Good question! It's implicit to your problem. Indeed we assume a uniform step between samples. So it could be a day, an hour, or even a second. It depends on your problem.

i see ... but if i add an explicit set of features as the xs argument, that would be taken instead of horizon right?

so for example if i want to predict the next 1.5, 6 and 13 hours i would do:

model.predict(horizon=3, xs=[{ Time: now + datetime.delta( 90 minutes), ... other features   },{ Time: now + datetime.delta( 6 hours), ... other features   }, { Time: now + datetime.delta( 13 hours), ... other features   }])

right?

dberardo-com commented 2 years ago

the reason why i am asking is because i am trying to compare the predictions made from the same model 6hours, 24hours, and 30 days ahead, with one another, and i get strange results.
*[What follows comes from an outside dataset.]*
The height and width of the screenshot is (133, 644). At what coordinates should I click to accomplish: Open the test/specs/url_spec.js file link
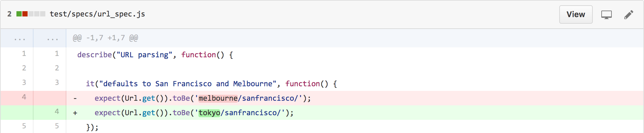point(97,14)
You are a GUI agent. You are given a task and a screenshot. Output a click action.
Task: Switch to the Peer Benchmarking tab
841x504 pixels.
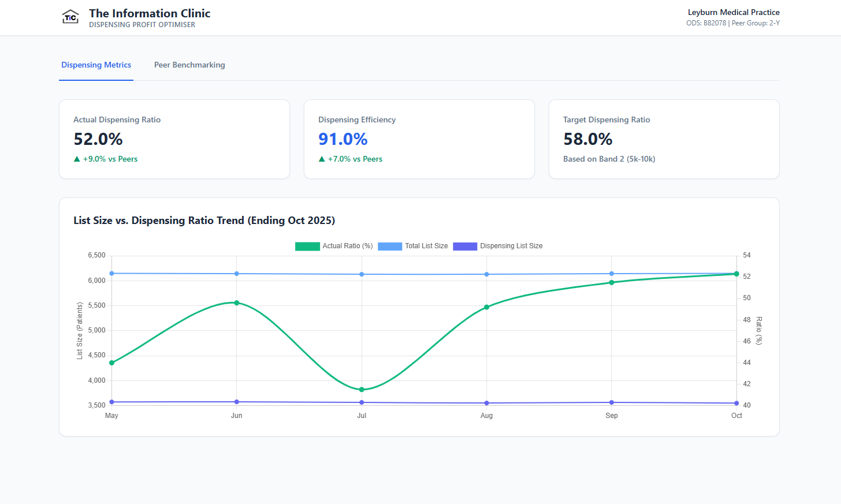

Here the plot of 24 hours ahead (looking ok). and then the one 6 hours ahead ... which is supposed to look better, but it is not.

Notice that in my "experiment" i shift the rows in the DB so that the forecast made now is compared to the actual realization of the stochastic variable. This happens at the end of this code:

import pandas as pd
import moment
import datetime

scores=[]
counter = 0
dataset = gen_dataset()
total = len(list(dataset))
model=gen_model()
metric = metrics.SMAPE()
#metric = metrics.Rolling(metrics.MAE(), 12)
for x, y in gen_dataset():  
    counter = counter+1
    x = x['Time']
    x_orig = x
    y_orig = y
    if y == None: continue

    if counter > 2:
        horizon=period
        future = [{'Time': x + datetime.timedelta(hours=m)} for m in range(1, horizon + 1)]
        pred=model.forecast(horizon=horizon,xs=future)
        s1=pred[-1]
        horizon=int(period/4)
        future = [{'Time': x + datetime.timedelta(hours=m)} for m in range(1, horizon + 1)]
        pred=model.forecast(horizon=horizon,xs=future)
        s2=pred[-1]
        horizon=period*30
        future = [{'Time': x + datetime.timedelta(hours=m)} for m in range(1, horizon + 1)]
        pred=model.forecast(horizon=horizon,xs=future)
        s3=pred[-1]
    else:
        s1=0
        s2=0
        s3=0

    metric = metric.update(y, s1)
    model.learn_one({'Time': x},y)
    scores.append([moment.date(x_orig).epoch(),y_orig,metric.get(),s1,s2,s3])

df=pd.DataFrame(scores,columns=["t","feature","score","prediction_1d","prediction_6h","prediction_1m"])
df.t = pd.to_datetime(df["t"], unit='s')
df=df.set_index("t",drop=True)
df["prediction_1d"] = df["prediction_1d"].shift(period, freq="h")
df["prediction_6h"] = df["prediction_6h"].shift(int(period/4), freq="h")
df["prediction_1m"] = df["prediction_1m"].shift(period*30, freq="h")
df["reconstruction"] = df.apply(lambda x: model.forecast(horizon=period, xs=[{'Time': x.name + datetime.timedelta(hours=m)} for m in range(1, period + 1)])[-1], axis = 1)
print(metric)
display(df.head(25))
df.plot()
MaxHalford commented 2 years ago

i see ... but if i add an explicit set of features as the xs argument, that would be taken instead of horizon right?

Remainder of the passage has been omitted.